La banda tucumana realizará su primer show propio en El Teatrito, este sábado. Luego ingresará a grabar su nuevo disco.
Más de diez años en los escenarios y una idea fija: hacerlo todo al revés. Karma Sudaca se hizo fuerte primero en sus pagos, formaron una buena base, y recién ahora se sienten preparados para desembarcar en Buenos Aires. Hoy llevan el título de «los de mayor convocatoria en el norte», porque sus shows no bajan de las tres mil personas, y todo por esa idea de aferrarse a las raíces que nunca se les fue de la cabeza. No quisieron salir de su provincia para ir a probar suerte en Buenos Aires. «Es lo que todo el mundo nos dijo. Pero no quisimos, nos gusta hacer las cosas al revés», dice Tony Molteni, voz de la banda que el sábado 23 de junio hace su primera fecha en Buenos Aires, ahí en El Teatrito, solos, solitos.

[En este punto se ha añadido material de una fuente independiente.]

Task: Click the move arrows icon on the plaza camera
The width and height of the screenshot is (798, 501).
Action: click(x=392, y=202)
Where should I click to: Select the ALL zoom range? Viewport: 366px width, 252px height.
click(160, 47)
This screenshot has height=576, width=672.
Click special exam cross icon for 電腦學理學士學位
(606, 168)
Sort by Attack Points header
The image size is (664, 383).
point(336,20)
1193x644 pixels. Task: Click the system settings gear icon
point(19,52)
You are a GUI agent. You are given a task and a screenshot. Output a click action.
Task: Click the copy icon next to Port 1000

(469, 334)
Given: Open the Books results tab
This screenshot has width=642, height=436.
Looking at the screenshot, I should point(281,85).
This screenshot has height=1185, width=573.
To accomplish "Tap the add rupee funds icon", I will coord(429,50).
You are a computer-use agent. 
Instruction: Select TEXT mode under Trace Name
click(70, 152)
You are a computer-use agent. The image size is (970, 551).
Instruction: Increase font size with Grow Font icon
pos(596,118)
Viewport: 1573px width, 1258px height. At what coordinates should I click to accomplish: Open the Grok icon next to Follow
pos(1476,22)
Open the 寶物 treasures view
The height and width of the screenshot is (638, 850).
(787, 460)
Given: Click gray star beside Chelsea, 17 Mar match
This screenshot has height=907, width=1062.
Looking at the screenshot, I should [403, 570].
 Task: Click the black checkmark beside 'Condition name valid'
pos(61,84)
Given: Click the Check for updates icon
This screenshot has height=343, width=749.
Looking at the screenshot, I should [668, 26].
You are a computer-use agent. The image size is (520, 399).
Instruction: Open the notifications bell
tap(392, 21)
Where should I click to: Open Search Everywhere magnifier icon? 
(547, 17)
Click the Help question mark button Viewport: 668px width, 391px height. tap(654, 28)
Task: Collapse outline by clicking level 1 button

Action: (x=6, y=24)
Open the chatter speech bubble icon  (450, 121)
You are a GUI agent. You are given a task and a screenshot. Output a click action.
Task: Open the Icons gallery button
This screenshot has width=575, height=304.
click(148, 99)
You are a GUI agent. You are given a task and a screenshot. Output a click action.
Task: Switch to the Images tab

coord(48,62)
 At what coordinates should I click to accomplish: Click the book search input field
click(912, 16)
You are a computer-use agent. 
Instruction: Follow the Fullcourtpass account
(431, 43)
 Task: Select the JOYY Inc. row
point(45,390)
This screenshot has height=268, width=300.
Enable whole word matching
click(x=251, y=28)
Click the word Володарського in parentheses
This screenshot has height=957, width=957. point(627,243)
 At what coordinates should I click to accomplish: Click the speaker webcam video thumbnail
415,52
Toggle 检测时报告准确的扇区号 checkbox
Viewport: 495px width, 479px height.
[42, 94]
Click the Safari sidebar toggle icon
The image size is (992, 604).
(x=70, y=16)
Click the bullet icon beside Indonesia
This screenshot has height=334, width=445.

Luego de un disco editado por una multinacional («Furia interior», Universal) con un tema incluido en la banda de sonido de la película «Deuda» de Lanata («Furia Calchaquí») y de un par de recitales ante 8 mil personas en la Plaza Independencia (sí, 8 mil en Tucumán es demasiado), Karma Sudaca es una suerte de esperanza para el rock del norte. Sus remeras se ven en todos los festivales, porque pasaron por absolutamente todos repartiendo discos, sonrisas, compartiendo mates y cervezas y, claro, dejando las casacas que hoy ilustran la mayoría de los recitales del país.
Desde el norte hasta el sur. Los Karma abrieron el año con giras por la costa y levantando el telón del último Cosquín Rock. Luego pasaron de los calores tucumanos a doblarse del frío en sus primeras fechas abajo, en Río Gallegos. Representaron al Norte en los festejos por los 40 años del rock en el Roxy y, ahora, esperan ansiosos su tan intrigante arribo a la gran ciudad, al que se suman el Mono y Maikel de Kapanga como invitados locales para la fecha.
Momento histórico para el rock tucumano, una fecha más para la amplia agenda que propone Buenos Aires. Lo cierto es que no pasará desapercibido, o por lo menos eso es lo que intentarán los seguidores porteños, y los que viajen 1200 km a Capital para ver Karma. Y después, cuando pase el temblor, piensan encerrarse a preparar el nuevo material. El cuarto disco de estudio todavía no tiene título, lo grabarán en Galápagos (Buenos Aires) y, seguramente, traerá otras tantas alegrías para el rock tucumano.